論文タイトル
Design of linear and cyclic peptide binders of different lengths only from a protein target sequence
出典
Attention Required! | Cloudflare
要旨
AlphaFold の点変異予測を活用したペプチドバインダーデザイン手法 EvoBind2 を紹介した論文です。
解説など
今回はバインダーデザインの新規手法の解説です。本論文で紹介する EvoBind2 は線形または環状のペプチド性のバインダーをデザインするための手法になります。
本手法の特徴は、Evolution に由来する名のとおり、逐次的に変異を導入しながら AlphaFold のメトリクスに基づいて最適な配列を探索する点にあります。拡散モデルのように妥当な構造・配列を一度に生成するのではなく、分子進化アプローチを採用した手法です。
デザインプロセスは、下記のとおりです。
- 指定したデザイン長に従うランダム配列を初期配列として設定する
- AlphaFold-Multimer で標的抗原との複合体構造を予測
- 下記指標に基づくロススコアを算出
- pLDDT
- 結合界面間の距離
- 配列に変異を導入
- 2~4 を繰り返して、ロススコアの低い配列を選択
基本的には、AlphaFold-Multimer の点変異構造予測の精度に頼ったアプローチになります。

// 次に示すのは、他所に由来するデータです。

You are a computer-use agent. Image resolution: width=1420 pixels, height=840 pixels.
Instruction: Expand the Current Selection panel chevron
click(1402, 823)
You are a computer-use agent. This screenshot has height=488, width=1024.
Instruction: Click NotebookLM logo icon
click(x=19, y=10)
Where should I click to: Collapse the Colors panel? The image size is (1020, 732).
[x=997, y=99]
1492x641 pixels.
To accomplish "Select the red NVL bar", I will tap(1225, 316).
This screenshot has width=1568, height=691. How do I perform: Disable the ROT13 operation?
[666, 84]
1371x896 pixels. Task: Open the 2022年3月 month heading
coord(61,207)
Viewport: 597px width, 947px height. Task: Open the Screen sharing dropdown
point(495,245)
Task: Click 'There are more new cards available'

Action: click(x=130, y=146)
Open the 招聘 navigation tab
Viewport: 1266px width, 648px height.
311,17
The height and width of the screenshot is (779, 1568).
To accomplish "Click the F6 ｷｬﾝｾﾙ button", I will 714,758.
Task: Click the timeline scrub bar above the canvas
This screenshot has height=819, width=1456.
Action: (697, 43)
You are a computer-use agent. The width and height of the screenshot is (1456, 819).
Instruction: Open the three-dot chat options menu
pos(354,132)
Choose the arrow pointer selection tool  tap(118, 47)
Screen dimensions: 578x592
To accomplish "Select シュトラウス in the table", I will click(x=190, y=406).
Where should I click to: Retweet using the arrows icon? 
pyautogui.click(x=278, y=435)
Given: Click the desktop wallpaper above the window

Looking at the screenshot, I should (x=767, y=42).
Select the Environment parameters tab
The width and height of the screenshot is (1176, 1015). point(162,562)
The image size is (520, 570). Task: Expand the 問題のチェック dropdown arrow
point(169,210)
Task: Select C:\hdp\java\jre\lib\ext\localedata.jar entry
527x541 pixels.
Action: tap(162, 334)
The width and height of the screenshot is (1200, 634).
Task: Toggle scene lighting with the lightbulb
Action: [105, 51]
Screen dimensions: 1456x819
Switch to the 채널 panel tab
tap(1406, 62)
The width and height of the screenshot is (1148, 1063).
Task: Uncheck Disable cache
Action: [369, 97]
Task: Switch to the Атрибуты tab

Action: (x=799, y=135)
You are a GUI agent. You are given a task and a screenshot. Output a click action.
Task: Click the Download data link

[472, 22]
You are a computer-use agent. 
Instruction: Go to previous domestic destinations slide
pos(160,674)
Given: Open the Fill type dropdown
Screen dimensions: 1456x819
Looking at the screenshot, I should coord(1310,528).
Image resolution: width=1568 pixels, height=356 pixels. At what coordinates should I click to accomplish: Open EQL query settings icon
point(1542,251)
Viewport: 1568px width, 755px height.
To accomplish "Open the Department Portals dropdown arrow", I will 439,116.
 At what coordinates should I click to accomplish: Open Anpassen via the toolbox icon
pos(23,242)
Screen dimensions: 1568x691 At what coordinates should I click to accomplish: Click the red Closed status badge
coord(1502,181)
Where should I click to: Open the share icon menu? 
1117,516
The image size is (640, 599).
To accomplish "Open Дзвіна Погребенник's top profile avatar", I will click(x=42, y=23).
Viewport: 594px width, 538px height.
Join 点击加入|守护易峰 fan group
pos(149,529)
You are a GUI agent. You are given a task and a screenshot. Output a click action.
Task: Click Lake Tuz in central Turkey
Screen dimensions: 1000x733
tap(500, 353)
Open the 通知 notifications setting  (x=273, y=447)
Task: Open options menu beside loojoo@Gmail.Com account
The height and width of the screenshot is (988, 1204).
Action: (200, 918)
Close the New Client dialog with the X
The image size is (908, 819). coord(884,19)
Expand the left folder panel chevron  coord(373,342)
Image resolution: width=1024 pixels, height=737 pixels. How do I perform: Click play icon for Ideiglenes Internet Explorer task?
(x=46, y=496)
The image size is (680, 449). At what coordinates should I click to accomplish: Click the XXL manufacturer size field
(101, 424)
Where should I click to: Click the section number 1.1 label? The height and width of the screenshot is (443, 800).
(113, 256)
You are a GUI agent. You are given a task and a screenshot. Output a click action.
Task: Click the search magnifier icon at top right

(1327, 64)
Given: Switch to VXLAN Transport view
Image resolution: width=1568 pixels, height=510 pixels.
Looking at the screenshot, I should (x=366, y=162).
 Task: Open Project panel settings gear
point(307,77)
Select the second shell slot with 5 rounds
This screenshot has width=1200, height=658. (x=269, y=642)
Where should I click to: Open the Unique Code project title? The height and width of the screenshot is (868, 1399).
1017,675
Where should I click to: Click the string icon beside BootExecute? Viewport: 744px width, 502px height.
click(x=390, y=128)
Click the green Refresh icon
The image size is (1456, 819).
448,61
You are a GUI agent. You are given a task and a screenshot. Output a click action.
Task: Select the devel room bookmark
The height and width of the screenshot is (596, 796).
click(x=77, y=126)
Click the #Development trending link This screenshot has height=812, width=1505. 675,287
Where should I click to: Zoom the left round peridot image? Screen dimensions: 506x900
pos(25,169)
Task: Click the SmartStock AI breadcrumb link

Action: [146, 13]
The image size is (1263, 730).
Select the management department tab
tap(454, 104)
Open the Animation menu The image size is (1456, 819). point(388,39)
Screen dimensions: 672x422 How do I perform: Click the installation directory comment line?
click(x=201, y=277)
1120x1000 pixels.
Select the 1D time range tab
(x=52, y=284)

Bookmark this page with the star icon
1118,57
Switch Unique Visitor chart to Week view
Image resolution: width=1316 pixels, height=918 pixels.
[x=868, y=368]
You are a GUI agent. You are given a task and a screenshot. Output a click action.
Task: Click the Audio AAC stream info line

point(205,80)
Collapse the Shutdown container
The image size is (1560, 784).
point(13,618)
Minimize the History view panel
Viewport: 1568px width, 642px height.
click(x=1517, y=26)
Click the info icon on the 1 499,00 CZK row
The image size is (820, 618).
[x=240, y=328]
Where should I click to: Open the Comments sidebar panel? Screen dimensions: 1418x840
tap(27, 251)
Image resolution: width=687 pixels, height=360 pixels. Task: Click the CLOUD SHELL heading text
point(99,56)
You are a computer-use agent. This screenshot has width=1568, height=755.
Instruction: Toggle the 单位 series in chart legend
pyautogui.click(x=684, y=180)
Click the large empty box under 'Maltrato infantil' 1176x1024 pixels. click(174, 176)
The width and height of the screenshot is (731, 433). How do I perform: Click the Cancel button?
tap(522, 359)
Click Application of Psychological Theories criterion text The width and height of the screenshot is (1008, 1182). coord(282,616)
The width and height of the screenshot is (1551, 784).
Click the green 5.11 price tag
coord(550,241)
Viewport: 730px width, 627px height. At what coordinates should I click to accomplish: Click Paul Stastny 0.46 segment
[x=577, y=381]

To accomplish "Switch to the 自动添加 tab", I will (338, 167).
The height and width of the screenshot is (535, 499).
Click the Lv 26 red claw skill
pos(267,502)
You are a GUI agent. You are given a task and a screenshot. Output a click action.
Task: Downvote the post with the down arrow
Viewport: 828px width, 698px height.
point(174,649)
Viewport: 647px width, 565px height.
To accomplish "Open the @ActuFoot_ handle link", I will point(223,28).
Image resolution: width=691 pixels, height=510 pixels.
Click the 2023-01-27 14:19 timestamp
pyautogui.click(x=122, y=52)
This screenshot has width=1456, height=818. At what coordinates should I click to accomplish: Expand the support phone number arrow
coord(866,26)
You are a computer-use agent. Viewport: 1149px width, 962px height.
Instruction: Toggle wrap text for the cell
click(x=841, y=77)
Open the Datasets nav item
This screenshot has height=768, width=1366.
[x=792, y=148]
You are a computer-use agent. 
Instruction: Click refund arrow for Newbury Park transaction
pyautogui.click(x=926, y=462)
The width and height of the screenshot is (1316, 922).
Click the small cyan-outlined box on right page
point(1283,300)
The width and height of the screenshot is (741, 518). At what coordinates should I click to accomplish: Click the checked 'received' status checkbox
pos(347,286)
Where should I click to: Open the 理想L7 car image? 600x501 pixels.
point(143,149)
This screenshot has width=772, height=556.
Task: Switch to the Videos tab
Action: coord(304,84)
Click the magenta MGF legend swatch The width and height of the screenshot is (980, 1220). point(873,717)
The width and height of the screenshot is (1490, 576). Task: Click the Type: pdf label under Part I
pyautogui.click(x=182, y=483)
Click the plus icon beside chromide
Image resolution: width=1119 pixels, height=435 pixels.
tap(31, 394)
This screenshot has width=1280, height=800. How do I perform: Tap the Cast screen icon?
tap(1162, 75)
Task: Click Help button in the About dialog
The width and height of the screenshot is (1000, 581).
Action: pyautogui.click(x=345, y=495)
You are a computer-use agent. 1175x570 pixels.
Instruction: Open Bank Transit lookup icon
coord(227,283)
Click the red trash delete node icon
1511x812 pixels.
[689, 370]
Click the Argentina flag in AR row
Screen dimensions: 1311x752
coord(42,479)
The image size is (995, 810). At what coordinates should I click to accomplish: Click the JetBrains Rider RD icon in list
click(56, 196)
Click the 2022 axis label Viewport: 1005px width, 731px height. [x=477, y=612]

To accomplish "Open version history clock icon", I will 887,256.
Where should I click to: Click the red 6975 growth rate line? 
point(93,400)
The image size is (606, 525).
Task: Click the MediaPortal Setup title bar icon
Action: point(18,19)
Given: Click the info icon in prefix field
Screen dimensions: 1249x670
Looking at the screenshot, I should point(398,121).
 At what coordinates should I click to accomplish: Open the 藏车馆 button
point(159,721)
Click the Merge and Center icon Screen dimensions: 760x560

デザインのユーザビリティとして、標的エピトープや配列長などに制約なく、バインダーがデザインできるのは優れた点です。
実際にウェット試験で、バインダーがデザインできることを確認していて、最も高い親和性のデザインでは、19 nM の KD を示したとのことです。
親和性強度(KD)とロスやペプチド長には相関が弱いとのことで、正確な結合強度の予測は難しく、効率的にバインダーをデザインする手法としての活用が期待されます。RFDiffusion と比較したデザイン性能や計算コストが気になるところです。